*** Opening of EXTRACTED ENTRIES ***

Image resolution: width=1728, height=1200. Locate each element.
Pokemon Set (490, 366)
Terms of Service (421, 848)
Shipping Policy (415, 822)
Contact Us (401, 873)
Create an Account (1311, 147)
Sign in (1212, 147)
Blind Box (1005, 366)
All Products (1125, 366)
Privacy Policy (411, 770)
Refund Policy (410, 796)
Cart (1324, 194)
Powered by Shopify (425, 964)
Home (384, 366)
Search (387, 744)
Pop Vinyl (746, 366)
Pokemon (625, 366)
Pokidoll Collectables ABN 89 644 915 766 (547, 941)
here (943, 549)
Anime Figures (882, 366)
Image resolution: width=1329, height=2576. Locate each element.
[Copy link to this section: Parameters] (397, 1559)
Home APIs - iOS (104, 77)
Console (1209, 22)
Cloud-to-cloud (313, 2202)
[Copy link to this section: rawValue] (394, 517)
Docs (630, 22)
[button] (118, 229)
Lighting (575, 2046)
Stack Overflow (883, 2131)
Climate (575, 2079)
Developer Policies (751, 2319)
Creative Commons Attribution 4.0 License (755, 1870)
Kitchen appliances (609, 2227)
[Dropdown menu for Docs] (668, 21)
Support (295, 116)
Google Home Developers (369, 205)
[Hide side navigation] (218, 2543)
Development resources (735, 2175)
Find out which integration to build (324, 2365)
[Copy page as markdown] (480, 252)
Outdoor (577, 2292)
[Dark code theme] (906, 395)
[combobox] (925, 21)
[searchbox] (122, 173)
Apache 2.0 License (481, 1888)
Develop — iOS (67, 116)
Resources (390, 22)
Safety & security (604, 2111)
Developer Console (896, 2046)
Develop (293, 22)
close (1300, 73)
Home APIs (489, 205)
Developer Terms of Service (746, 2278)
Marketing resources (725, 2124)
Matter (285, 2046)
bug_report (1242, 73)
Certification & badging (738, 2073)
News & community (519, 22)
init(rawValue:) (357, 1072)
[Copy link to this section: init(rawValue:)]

*** Close of EXTRACTED ENTRIES ***

Going through the listing above line by line, tally those containing "Policy" and state only the total.

3